Problem description –
Repeat the data below word for word.

*** Task input Section Begins ***

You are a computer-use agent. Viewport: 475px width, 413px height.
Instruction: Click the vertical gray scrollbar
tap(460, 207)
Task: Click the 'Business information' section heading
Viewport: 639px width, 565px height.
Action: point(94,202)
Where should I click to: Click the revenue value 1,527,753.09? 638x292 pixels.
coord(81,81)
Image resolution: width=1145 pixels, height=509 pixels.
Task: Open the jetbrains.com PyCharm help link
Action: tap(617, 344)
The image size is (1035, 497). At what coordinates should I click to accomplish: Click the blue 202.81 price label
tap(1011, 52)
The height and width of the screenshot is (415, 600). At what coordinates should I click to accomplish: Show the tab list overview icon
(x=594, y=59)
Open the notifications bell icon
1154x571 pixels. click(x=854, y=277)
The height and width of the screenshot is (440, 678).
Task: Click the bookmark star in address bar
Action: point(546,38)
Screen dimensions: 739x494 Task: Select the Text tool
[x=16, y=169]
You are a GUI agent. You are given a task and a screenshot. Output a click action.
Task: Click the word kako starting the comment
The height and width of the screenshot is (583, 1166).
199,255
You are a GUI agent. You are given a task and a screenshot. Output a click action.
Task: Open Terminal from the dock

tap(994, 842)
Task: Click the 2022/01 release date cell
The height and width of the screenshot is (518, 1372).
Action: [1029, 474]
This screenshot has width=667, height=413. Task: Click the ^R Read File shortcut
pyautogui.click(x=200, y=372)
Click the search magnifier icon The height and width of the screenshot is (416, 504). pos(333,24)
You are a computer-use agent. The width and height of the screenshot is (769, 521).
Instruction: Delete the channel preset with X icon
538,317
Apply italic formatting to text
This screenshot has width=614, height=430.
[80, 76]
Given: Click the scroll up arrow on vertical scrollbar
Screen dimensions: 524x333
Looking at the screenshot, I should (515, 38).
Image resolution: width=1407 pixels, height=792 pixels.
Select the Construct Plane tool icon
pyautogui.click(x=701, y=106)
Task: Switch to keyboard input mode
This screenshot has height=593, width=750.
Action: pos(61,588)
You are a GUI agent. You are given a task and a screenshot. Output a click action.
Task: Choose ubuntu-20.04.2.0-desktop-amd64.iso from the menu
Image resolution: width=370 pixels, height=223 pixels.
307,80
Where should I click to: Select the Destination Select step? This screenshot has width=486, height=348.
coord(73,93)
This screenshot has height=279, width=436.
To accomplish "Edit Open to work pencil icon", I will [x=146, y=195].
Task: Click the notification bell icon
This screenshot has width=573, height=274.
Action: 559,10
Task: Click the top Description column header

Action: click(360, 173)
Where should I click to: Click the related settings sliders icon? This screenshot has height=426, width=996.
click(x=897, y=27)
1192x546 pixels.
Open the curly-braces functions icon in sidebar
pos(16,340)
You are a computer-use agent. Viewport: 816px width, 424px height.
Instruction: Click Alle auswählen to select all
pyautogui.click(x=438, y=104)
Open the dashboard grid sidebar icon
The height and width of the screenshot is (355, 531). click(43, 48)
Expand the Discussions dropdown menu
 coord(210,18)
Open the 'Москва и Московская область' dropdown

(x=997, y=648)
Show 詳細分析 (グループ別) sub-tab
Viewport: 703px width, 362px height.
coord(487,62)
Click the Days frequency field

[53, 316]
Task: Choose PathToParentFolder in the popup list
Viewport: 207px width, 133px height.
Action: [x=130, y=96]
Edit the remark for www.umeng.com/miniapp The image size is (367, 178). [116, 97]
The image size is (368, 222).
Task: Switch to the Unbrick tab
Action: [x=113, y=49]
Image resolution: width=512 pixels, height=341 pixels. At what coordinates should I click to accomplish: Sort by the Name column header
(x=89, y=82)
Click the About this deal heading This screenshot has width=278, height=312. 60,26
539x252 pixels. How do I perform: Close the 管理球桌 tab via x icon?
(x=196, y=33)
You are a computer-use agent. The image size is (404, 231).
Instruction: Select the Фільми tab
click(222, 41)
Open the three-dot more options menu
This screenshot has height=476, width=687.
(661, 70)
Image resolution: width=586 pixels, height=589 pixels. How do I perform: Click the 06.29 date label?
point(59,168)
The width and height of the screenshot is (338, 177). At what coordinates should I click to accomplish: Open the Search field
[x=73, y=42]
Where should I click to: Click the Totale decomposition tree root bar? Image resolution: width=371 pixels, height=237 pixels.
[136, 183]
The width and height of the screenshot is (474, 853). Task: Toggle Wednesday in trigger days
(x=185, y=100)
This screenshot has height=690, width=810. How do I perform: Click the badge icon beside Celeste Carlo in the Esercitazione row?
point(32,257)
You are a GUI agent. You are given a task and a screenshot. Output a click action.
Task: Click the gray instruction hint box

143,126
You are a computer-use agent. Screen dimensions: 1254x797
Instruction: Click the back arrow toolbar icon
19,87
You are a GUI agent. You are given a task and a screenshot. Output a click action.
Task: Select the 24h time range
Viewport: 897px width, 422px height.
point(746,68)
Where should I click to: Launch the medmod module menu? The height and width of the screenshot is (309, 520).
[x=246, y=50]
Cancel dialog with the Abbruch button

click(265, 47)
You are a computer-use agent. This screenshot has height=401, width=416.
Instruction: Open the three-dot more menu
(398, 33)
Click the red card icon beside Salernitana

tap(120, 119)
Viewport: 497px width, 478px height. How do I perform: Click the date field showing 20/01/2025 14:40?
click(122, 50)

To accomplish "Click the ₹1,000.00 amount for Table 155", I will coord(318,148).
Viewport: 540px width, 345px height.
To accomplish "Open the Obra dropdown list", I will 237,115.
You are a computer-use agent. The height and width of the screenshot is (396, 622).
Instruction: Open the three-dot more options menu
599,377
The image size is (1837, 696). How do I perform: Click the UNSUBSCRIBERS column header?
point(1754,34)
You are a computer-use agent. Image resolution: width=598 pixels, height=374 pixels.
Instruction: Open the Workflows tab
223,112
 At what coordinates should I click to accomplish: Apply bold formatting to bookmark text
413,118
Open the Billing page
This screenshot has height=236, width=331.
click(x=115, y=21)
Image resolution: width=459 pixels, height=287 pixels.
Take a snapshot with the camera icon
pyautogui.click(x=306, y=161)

*** Task input Section Ends ***

Expected answer –
You are a computer-use agent. Viewport: 475px width, 413px height.
Instruction: Click the vertical gray scrollbar
tap(460, 207)
Task: Click the 'Business information' section heading
Viewport: 639px width, 565px height.
Action: point(94,202)
Where should I click to: Click the revenue value 1,527,753.09? 638x292 pixels.
coord(81,81)
Image resolution: width=1145 pixels, height=509 pixels.
Task: Open the jetbrains.com PyCharm help link
Action: tap(617, 344)
The image size is (1035, 497). At what coordinates should I click to accomplish: Click the blue 202.81 price label
tap(1011, 52)
The height and width of the screenshot is (415, 600). At what coordinates should I click to accomplish: Show the tab list overview icon
(x=594, y=59)
Open the notifications bell icon
1154x571 pixels. click(x=854, y=277)
The height and width of the screenshot is (440, 678).
Task: Click the bookmark star in address bar
Action: point(546,38)
Screen dimensions: 739x494 Task: Select the Text tool
[x=16, y=169]
You are a GUI agent. You are given a task and a screenshot. Output a click action.
Task: Click the word kako starting the comment
The height and width of the screenshot is (583, 1166).
199,255
You are a GUI agent. You are given a task and a screenshot. Output a click action.
Task: Open Terminal from the dock

tap(994, 842)
Task: Click the 2022/01 release date cell
The height and width of the screenshot is (518, 1372).
Action: [1029, 474]
This screenshot has width=667, height=413. Task: Click the ^R Read File shortcut
pyautogui.click(x=200, y=372)
Click the search magnifier icon The height and width of the screenshot is (416, 504). pos(333,24)
You are a computer-use agent. The width and height of the screenshot is (769, 521).
Instruction: Delete the channel preset with X icon
538,317
Apply italic formatting to text
This screenshot has width=614, height=430.
[80, 76]
Given: Click the scroll up arrow on vertical scrollbar
Screen dimensions: 524x333
Looking at the screenshot, I should (515, 38).
Image resolution: width=1407 pixels, height=792 pixels.
Select the Construct Plane tool icon
pyautogui.click(x=701, y=106)
Task: Switch to keyboard input mode
This screenshot has height=593, width=750.
Action: pos(61,588)
You are a GUI agent. You are given a task and a screenshot. Output a click action.
Task: Choose ubuntu-20.04.2.0-desktop-amd64.iso from the menu
Image resolution: width=370 pixels, height=223 pixels.
307,80
Where should I click to: Select the Destination Select step? This screenshot has width=486, height=348.
coord(73,93)
This screenshot has height=279, width=436.
To accomplish "Edit Open to work pencil icon", I will [x=146, y=195].
Task: Click the notification bell icon
This screenshot has width=573, height=274.
Action: 559,10
Task: Click the top Description column header

Action: click(360, 173)
Where should I click to: Click the related settings sliders icon? This screenshot has height=426, width=996.
click(x=897, y=27)
1192x546 pixels.
Open the curly-braces functions icon in sidebar
pos(16,340)
You are a computer-use agent. Viewport: 816px width, 424px height.
Instruction: Click Alle auswählen to select all
pyautogui.click(x=438, y=104)
Open the dashboard grid sidebar icon
The height and width of the screenshot is (355, 531). click(43, 48)
Expand the Discussions dropdown menu
 coord(210,18)
Open the 'Москва и Московская область' dropdown

(x=997, y=648)
Show 詳細分析 (グループ別) sub-tab
Viewport: 703px width, 362px height.
coord(487,62)
Click the Days frequency field

[53, 316]
Task: Choose PathToParentFolder in the popup list
Viewport: 207px width, 133px height.
Action: [x=130, y=96]
Edit the remark for www.umeng.com/miniapp The image size is (367, 178). [116, 97]
The image size is (368, 222).
Task: Switch to the Unbrick tab
Action: [x=113, y=49]
Image resolution: width=512 pixels, height=341 pixels. At what coordinates should I click to accomplish: Sort by the Name column header
(x=89, y=82)
Click the About this deal heading This screenshot has width=278, height=312. 60,26
539x252 pixels. How do I perform: Close the 管理球桌 tab via x icon?
(x=196, y=33)
You are a computer-use agent. The image size is (404, 231).
Instruction: Select the Фільми tab
click(222, 41)
Open the three-dot more options menu
This screenshot has height=476, width=687.
(661, 70)
Image resolution: width=586 pixels, height=589 pixels. How do I perform: Click the 06.29 date label?
point(59,168)
The width and height of the screenshot is (338, 177). At what coordinates should I click to accomplish: Open the Search field
[x=73, y=42]
Where should I click to: Click the Totale decomposition tree root bar? Image resolution: width=371 pixels, height=237 pixels.
[136, 183]
The width and height of the screenshot is (474, 853). Task: Toggle Wednesday in trigger days
(x=185, y=100)
This screenshot has height=690, width=810. How do I perform: Click the badge icon beside Celeste Carlo in the Esercitazione row?
point(32,257)
You are a GUI agent. You are given a task and a screenshot. Output a click action.
Task: Click the gray instruction hint box

143,126
You are a computer-use agent. Screen dimensions: 1254x797
Instruction: Click the back arrow toolbar icon
19,87
You are a GUI agent. You are given a task and a screenshot. Output a click action.
Task: Select the 24h time range
Viewport: 897px width, 422px height.
point(746,68)
Where should I click to: Launch the medmod module menu? The height and width of the screenshot is (309, 520).
[x=246, y=50]
Cancel dialog with the Abbruch button

click(265, 47)
You are a computer-use agent. This screenshot has height=401, width=416.
Instruction: Open the three-dot more menu
(398, 33)
Click the red card icon beside Salernitana

tap(120, 119)
Viewport: 497px width, 478px height. How do I perform: Click the date field showing 20/01/2025 14:40?
click(122, 50)

To accomplish "Click the ₹1,000.00 amount for Table 155", I will coord(318,148).
Viewport: 540px width, 345px height.
To accomplish "Open the Obra dropdown list", I will 237,115.
You are a computer-use agent. The height and width of the screenshot is (396, 622).
Instruction: Open the three-dot more options menu
599,377
The image size is (1837, 696). How do I perform: Click the UNSUBSCRIBERS column header?
point(1754,34)
You are a computer-use agent. Image resolution: width=598 pixels, height=374 pixels.
Instruction: Open the Workflows tab
223,112
 At what coordinates should I click to accomplish: Apply bold formatting to bookmark text
413,118
Open the Billing page
This screenshot has height=236, width=331.
click(x=115, y=21)
Image resolution: width=459 pixels, height=287 pixels.
Take a snapshot with the camera icon
pyautogui.click(x=306, y=161)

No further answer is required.